§ Quoted passage
begin

AWS Design Resilient Architectures

varunkumar inbaraj
7 min readDec 16, 2019

| Cheat Sheets

AMIs can be created with software installed and as AMIs are regional scoped they can be copied to another region for launching instances.

You can launch multiple instances from a single AMI when you need multiple instances with the same configuration.

CloudFront with S3 as origin helps cache the requests and reduce the direct calls to S3

As well as randomness helps in data distribution in S3 across partitions.

versioning on S3 helps in maintaining multiple copies

Also It helps to recover from accidental deletion or overwrites.

ELB is used to distribute traffic on to EC2 Instances

It automatically distributes incoming application traffic across multiple targets, such as Amazon EC2 instances, containers, IP addresses, and Lambda functions.

If 2 AZ then attach ELB with 2 public subnets and 2 private subnets for web servers and a Multi-AZ RDS spanning 2 AZs.

AZs do not meet the requirement of being apart at least 500 miles(only regional can).

end

§ Data

begin

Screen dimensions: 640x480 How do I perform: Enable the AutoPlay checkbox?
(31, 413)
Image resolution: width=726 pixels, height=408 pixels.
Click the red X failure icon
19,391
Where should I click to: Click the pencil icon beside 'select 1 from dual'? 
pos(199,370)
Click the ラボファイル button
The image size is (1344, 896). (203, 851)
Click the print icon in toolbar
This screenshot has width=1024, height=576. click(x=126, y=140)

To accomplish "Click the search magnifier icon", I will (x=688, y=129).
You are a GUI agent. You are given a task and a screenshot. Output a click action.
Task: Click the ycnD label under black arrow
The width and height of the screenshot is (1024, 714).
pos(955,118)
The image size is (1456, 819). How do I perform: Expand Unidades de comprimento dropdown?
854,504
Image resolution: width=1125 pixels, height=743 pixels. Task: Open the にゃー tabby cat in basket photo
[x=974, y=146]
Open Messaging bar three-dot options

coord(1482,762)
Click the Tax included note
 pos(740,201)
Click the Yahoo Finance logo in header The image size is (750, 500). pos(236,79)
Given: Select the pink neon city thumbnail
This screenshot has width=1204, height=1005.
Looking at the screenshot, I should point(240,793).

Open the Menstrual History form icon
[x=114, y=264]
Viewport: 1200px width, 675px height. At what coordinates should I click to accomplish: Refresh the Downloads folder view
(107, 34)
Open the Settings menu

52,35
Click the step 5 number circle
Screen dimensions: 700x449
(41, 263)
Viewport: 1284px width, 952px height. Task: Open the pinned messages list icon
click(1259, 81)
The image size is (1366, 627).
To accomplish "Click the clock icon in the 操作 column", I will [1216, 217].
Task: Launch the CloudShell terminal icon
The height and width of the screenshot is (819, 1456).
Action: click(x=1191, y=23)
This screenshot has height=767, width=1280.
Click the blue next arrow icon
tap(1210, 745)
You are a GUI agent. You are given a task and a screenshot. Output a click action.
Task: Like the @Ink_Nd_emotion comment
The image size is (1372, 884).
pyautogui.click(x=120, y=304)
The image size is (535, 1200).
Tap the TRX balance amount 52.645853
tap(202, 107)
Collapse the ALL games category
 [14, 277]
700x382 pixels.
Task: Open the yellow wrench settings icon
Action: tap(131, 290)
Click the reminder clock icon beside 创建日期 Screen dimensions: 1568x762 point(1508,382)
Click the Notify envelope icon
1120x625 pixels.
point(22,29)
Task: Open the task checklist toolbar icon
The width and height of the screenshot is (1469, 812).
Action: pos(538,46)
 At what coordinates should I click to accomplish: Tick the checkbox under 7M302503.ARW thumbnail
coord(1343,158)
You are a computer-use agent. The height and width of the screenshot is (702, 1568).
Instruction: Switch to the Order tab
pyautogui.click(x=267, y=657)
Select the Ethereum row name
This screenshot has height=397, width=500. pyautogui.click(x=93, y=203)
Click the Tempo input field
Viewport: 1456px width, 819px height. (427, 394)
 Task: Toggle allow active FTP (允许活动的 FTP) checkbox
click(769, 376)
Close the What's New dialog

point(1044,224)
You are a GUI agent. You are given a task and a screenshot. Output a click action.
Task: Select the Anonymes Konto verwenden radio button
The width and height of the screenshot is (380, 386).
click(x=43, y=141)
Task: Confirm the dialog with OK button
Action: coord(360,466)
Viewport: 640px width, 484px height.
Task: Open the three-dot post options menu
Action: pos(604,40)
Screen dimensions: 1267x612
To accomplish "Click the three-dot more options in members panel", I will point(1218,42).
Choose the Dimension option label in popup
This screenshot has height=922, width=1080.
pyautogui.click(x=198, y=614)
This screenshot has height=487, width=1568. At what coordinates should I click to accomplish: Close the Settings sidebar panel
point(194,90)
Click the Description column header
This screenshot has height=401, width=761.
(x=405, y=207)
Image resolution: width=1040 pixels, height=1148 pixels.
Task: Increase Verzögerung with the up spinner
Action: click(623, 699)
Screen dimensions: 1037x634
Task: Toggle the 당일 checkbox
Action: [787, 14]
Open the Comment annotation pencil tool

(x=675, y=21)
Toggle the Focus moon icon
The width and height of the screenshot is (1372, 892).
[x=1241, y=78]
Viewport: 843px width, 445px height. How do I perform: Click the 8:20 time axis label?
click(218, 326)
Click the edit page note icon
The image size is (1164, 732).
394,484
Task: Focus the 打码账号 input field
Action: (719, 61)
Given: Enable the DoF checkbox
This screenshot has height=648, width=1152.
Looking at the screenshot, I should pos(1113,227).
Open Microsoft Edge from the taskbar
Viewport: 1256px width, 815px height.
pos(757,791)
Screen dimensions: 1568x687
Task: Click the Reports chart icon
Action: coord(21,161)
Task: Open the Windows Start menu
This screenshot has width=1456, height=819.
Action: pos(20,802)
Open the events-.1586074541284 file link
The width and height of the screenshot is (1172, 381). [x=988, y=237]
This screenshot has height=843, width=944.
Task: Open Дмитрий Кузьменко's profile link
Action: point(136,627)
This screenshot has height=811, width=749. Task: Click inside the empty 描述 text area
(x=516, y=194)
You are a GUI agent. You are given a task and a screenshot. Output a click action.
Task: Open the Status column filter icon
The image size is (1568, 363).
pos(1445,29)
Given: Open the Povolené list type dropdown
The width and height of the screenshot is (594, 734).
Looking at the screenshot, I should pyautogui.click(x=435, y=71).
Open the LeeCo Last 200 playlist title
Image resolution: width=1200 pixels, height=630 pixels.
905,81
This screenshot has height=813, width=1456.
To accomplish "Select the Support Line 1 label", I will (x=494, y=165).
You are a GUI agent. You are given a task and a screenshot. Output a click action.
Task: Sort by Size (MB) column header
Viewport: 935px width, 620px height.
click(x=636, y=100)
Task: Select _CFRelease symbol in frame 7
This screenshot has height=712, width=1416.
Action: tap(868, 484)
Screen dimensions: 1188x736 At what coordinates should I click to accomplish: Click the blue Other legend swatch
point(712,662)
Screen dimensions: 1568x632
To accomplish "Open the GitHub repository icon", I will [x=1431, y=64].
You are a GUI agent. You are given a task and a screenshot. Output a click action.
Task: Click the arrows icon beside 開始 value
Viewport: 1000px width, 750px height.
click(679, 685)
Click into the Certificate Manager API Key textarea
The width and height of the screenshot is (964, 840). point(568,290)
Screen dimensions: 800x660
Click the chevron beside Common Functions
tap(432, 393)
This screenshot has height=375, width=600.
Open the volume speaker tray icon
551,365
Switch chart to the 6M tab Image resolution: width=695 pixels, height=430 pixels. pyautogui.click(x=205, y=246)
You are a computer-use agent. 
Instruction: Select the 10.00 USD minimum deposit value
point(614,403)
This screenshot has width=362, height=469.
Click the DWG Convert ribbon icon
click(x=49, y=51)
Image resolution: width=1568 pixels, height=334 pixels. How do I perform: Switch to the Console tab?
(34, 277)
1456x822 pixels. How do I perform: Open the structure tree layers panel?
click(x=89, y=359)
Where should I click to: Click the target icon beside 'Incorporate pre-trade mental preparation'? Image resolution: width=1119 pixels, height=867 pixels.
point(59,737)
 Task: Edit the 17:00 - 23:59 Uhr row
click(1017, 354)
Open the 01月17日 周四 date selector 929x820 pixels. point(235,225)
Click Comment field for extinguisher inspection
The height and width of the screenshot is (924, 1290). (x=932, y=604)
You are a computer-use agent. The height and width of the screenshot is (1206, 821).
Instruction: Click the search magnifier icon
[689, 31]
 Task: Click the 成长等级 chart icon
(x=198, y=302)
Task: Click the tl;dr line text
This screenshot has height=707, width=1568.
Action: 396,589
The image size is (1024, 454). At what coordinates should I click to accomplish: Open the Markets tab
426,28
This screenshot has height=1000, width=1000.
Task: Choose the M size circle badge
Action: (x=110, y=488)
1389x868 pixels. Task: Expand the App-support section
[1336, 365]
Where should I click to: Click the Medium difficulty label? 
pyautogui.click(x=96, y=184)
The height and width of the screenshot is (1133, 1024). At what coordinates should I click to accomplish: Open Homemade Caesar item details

end

§ Written request 1
Decide whether each statement agrees with the AWS cheat sheet. For each, answer yes or no and quote the words from the text that decide it. (a) An AMI can be copied to another region. (b) Only one instance can be launched from a single AMI. (c) Availability Zones meet the requirement of being at least 500 miles apart.
§ Written request 2
Pull out the passage of the AWS cheat sheet starting at "AMIs can be" and ending at "deletion or overwrites.", copied word for word.

§ Reply 1
(a) Yes: "as AMIs are regional scoped they can be copied to another region for launching instances"
(b) No: "You can launch multiple instances from a single AMI"
(c) No: "AZs do not meet the requirement of being apart at least 500 miles"

§ Reply 2
AMIs can be created with software installed and as AMIs are regional scoped they can be copied to another region for launching instances.

You can launch multiple instances from a single AMI when you need multiple instances with the same configuration.

CloudFront with S3 as origin helps cache the requests and reduce the direct calls to S3

As well as randomness helps in data distribution in S3 across partitions.

versioning on S3 helps in maintaining multiple copies

Also It helps to recover from accidental deletion or overwrites.